Anyway, Salt is sinking, but if we all throw it a Danbuoy it'll float just fine. I'm a part-time mariner (fellow salty seadogs might have spotted that last reference), so salt runs through my veins (or something). You, my friends, are good readers of this blog and probably put salt on your chips, or in your pasta water (or something). Salt's part of all our lives: let's keep it that way, eh?

Right now, in that there London, there's a flashmob in praise of Salt Publishing at the Southbank Centre, where there will be a mass public recital of Pablo Neruda's poem Ode To Salt.
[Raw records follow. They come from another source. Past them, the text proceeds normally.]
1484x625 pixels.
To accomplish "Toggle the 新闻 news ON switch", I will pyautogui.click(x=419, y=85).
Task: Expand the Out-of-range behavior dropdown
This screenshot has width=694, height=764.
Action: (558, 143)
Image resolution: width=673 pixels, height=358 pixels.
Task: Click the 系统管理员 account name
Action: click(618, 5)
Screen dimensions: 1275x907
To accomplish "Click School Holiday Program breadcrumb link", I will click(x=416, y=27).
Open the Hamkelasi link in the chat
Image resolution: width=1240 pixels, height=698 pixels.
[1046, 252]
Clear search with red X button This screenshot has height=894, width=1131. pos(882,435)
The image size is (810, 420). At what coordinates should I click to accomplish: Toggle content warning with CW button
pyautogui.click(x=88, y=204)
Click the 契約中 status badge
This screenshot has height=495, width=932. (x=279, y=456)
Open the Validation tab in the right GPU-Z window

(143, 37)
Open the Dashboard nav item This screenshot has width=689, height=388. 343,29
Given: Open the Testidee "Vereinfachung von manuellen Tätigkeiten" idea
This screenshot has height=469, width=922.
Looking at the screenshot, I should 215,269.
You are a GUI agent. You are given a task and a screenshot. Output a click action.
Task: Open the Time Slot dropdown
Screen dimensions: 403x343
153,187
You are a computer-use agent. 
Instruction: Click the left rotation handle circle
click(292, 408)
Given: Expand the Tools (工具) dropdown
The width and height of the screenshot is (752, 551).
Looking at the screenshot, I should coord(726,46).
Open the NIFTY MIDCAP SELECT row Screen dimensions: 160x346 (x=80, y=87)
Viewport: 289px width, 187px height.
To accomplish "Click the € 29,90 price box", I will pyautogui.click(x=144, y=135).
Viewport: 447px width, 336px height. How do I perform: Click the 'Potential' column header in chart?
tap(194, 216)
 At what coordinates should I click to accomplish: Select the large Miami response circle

This blog post forms part of a "virtual flashmob" (brainchild of poet lady Katy Evans-Bush), so if you can't make it to the Big Smoke, you can read the piece right here right now.

I've told you I'm a sailor, so here's my favourite part of the poem:
Salt...

Preserver
of the ancient
holds of ships,
discoverer
on
the high seas,
earliest
sailor
of the unknown, shifting
byways of the foam.


(Salt Pig pic courtesy Crate & Barrel)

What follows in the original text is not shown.